The indispensable need to fix the gender situation within small-scale farming systems

There has been an encouragement for the inclusion of elements of gender into the framework of systems to support the development of Africa’s Green Revolution [38]. Through a number of projects in the National Strategy for the Development of Agriculture and the Rural Sector, the Government of Cameroon is attempting to address elements of gender inequality in access to resources for agricultural development [12]. These projects have increased women’s access to a number of inputs that would otherwise not have been available to them. Projects such as the Support Program for Agricultural Organizations (PAOPA) and the Project for Capacity Building of Communities (PRCCOM) have revitalized local-level cooperation between women within their common initiative groups and cooperatives [12]. Cooperation has also been invigorated between such groups and beneficial governmental as well as nongovernmental organizations. Thanks to such cooperation and related innovations, women are increasing their surpluses and increasingly incorporating market-oriented dimensions into their farming activities [30]. However, in other important domains, such as access to landed property and titles, the gender bias still prevails, especially in rural areas.

Implications for food security in sub-Saharan Africa

Studies have emphasized the need for major changes in the global food system in order to meet the twin challenges of feeding a growing world population with changes in dietary preferences while simultaneously minimizing the environmental footprint of agriculture on the earth’s natural life-support systems [3, 49, 50]. Without concerted efforts and resources, the potential for attaining the first Millennium Development Goal – namely that of halving global poverty by 2015 – is estimated to be unattainable in sub-Saharan Africa, where approximately 239 million people are estimated to be suffering from hunger and malnutrition [3]. In most of sub-Saharan Africa, where the gap between actual crop yields and potential yields remains large, the potential for agricultural productivity growth is considerable.
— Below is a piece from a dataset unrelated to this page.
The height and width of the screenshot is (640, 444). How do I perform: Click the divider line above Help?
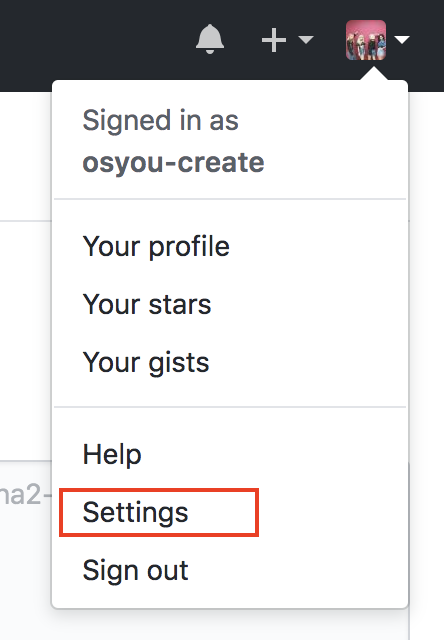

The per-capita growth rate of agricultural gross domestic product was negative in the 1980s and 1990s for many African countries [39]. Some improvements have been noted since 2000, albeit gained from the expansion of cultivated land for major food crops [39, 51]. This study shows that small changes in the system of food production could have considerable outcomes on yield per hectare and hence overall productivity of small-scale farming systems. The concept of sustainable intensification suggests that productivity can be improved by making better use of existing resources (even at local-level small-scale farm production systems) [50]. The data support the supposition that increasing the adoption and optimizing the efficiency of simple farming practices such as the use of compost and animal droppings can make a difference in household farm yields (Figure 2).
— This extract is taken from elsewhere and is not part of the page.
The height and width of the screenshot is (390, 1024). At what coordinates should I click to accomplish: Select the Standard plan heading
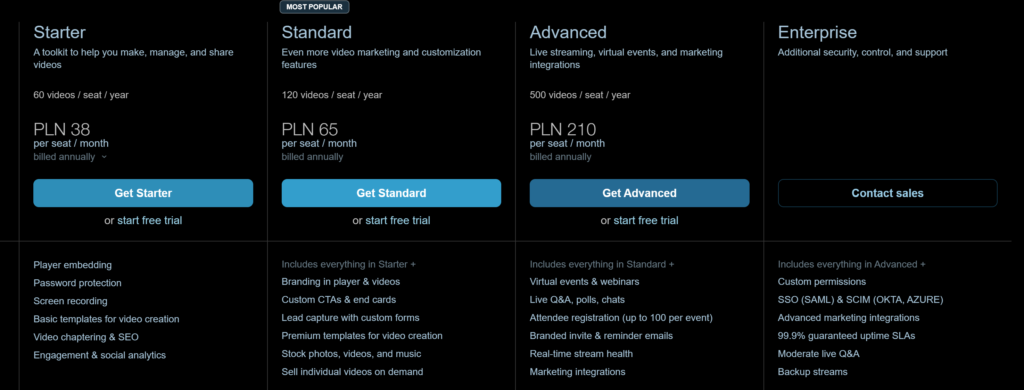317,32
While it is important to examine the role of all components of food security (availability, access, stability and utilization) in achieving this first Millennium Development Goal, improving food production (the availability component) for the African small-scale farmer remains one of the biggest and most important challenges. This is because low levels of agricultural productivity are at the root of the problems of food security in sub-Saharan Africa [3, 52, 53]. The provision of food aid has been the most common response to problems of food shortages increasingly being experienced in the continent. Such short-term measures must not be forgone for long-term, more sustainable strategies for attaining higher levels of food security. The prioritization of policies that provide farmers with access to food production training, local and regional markets, as well as access to affordable farm inputs such as fertilizer and improved seed, has the potential to enable farmers to grow food to feed themselves, to sell surpluses and to diversify into high-value crops that enable them to break the poverty trap [53, 54]. The place for and role of agriculture as a foundation and engine for economic growth has been intensively scrutinized and appreciated by scholars since the early works of Boserup [55–57]. Today, the African continent seems to offer significant potential for agricultural development. Such potential includes the following. First, a large consumer base powered by a rapidly growing population. This includes a growing middle class that is increasing the demand for quantity and variety of food to be produced. Another potential is a large yield gap that can be reduced or closed. These yield gaps for major food and fiber crops offer potentials for higher returns to agricultural investments in terms of yield growth that is presently not available in most parts of the world. Finally, there is an emergence of the understanding that the role of structural adjustments from the late 1980s and 1990s may not have been properly applied to agriculture. This is demonstrated in the new agricultural development plans that have emerged and are being implemented in a number of African countries such as Cameroon [12, 58] and Ghana [59] since 2000.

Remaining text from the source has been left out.